• Exercise requirements: Report how many lines in the rows below contain the string "Close", with case counting. Reply with the number alone.

(Stored entries)
++++++++

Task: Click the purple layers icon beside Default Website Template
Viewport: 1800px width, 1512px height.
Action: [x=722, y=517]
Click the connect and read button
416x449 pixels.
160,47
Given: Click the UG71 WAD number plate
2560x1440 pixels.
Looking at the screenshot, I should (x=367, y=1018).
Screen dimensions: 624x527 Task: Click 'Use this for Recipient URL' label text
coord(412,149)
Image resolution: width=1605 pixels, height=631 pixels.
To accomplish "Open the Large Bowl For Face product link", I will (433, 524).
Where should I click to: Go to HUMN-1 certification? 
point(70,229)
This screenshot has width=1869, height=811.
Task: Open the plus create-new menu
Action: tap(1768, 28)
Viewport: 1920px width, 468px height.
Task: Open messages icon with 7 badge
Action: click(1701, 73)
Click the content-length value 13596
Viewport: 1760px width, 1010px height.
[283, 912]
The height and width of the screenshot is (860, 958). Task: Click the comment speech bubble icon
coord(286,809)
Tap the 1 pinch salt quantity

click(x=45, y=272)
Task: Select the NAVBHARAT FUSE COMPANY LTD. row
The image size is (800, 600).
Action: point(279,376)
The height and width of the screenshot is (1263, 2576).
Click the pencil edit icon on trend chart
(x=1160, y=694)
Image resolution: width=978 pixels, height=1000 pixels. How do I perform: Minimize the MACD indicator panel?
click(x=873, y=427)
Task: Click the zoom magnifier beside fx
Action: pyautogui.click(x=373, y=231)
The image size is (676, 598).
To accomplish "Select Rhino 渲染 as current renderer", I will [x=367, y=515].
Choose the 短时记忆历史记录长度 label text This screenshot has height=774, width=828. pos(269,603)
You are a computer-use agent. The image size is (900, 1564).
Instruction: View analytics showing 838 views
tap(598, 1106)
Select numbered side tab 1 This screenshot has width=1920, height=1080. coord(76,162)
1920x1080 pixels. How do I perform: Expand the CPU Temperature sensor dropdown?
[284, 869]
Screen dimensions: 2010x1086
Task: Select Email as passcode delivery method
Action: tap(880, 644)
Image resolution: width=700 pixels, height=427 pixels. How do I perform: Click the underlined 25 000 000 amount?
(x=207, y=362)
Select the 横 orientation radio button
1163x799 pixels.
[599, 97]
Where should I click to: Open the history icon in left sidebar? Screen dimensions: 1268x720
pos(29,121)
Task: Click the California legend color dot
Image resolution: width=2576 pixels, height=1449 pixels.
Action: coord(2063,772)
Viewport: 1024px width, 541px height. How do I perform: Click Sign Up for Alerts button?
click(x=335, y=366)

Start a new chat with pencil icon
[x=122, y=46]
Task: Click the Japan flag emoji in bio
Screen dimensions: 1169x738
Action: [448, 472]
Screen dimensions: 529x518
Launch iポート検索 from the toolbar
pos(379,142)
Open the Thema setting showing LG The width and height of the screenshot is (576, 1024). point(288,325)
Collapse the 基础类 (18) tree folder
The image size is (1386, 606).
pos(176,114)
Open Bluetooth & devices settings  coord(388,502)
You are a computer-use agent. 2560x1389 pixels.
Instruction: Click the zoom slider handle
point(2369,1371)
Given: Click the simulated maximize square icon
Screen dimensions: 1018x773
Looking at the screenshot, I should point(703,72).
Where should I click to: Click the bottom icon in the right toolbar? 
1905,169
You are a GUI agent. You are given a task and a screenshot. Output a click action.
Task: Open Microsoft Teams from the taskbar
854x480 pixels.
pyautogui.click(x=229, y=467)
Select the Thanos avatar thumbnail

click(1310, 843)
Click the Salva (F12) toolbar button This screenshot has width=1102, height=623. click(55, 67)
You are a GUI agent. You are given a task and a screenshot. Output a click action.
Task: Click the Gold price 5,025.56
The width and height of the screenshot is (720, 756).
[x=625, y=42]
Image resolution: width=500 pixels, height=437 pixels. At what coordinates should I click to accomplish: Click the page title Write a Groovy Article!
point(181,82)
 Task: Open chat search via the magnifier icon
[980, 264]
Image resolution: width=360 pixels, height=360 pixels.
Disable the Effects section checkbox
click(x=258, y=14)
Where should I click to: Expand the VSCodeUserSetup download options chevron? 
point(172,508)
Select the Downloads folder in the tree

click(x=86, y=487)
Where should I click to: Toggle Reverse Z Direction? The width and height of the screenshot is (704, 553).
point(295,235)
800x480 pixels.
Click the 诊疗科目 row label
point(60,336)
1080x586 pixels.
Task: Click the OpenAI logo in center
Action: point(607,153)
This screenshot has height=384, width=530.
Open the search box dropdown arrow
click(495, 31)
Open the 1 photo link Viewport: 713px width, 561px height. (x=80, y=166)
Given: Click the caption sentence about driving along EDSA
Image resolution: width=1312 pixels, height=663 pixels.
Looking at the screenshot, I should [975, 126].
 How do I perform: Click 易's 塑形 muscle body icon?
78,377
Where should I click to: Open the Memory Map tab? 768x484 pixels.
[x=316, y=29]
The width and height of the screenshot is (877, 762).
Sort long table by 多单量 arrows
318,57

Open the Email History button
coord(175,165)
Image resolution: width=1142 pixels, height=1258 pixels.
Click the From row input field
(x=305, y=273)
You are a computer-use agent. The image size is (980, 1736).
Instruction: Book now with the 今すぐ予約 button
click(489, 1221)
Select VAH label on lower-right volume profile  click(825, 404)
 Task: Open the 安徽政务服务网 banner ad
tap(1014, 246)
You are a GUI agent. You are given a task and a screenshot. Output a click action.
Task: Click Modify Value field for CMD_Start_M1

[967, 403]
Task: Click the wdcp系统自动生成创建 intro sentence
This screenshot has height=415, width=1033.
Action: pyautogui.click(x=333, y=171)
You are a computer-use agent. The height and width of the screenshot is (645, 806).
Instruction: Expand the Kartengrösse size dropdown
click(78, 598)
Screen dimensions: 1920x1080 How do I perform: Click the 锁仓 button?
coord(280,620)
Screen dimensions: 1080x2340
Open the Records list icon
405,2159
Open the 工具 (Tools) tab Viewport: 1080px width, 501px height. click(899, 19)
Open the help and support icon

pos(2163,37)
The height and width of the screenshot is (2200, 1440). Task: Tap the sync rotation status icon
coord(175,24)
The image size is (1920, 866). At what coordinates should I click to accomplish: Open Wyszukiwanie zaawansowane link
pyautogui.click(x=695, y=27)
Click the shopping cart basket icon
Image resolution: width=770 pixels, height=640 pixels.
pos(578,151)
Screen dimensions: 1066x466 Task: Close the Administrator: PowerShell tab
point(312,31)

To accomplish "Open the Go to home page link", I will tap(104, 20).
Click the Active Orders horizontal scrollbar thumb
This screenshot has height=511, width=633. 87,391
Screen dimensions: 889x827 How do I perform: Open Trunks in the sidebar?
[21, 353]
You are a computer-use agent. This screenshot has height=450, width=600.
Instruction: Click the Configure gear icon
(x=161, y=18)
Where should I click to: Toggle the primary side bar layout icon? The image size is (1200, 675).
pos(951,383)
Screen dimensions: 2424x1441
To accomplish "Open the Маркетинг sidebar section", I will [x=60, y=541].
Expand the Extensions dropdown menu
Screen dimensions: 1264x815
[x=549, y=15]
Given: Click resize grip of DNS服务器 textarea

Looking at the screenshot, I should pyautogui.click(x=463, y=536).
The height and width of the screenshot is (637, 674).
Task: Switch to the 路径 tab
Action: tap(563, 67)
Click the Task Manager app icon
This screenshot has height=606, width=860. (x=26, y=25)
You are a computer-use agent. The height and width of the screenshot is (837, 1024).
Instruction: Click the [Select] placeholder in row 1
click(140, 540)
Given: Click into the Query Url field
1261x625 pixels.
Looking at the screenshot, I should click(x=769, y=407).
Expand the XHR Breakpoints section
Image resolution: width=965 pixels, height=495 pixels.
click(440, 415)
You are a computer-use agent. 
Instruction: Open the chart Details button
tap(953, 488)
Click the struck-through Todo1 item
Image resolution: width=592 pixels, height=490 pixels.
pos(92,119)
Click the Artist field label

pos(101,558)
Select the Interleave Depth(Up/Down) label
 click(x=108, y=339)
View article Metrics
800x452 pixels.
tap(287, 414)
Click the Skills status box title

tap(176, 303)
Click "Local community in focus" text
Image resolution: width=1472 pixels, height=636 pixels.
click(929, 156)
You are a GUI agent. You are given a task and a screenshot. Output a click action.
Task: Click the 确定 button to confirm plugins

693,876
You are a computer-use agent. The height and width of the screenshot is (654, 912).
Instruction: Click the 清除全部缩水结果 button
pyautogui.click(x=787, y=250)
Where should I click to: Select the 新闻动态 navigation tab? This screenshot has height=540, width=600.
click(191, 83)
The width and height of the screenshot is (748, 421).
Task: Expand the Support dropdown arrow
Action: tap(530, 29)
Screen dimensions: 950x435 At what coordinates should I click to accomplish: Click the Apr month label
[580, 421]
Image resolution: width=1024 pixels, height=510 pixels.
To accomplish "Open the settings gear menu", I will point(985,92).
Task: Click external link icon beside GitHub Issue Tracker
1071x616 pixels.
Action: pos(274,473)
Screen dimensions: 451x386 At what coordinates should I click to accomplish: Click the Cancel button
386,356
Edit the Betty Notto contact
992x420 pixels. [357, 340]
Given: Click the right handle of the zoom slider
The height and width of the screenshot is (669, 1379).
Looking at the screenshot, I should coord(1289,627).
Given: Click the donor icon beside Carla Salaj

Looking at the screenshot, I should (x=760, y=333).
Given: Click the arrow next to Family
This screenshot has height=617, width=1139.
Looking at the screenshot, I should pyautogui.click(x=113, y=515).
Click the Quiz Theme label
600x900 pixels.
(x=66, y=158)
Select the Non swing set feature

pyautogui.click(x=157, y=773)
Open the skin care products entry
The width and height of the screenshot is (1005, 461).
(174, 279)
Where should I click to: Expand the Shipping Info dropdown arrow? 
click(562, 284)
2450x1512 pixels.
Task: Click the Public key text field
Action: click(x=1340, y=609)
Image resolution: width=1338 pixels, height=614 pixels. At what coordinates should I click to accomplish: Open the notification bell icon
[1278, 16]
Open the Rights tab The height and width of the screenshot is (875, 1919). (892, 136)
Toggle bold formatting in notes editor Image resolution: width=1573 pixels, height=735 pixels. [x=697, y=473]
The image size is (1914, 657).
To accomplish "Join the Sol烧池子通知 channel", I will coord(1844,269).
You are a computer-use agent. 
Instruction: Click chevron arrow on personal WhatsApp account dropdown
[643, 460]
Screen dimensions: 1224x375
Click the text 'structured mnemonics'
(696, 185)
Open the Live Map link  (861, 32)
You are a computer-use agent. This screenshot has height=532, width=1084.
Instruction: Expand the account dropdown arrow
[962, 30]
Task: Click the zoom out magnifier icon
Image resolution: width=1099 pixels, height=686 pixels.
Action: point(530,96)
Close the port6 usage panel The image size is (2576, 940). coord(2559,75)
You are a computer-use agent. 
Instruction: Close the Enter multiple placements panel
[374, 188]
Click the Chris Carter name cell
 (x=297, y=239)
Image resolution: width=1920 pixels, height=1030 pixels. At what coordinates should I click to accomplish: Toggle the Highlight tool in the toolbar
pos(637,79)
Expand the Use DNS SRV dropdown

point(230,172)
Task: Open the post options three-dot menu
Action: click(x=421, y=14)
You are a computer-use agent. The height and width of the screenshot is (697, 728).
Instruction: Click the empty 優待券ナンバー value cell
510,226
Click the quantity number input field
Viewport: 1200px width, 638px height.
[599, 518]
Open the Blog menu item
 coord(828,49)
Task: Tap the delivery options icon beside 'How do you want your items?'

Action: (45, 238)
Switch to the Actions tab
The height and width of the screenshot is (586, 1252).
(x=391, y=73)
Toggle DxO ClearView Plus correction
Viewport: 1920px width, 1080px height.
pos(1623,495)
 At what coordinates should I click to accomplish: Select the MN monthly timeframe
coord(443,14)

++++++++

• The answer: 3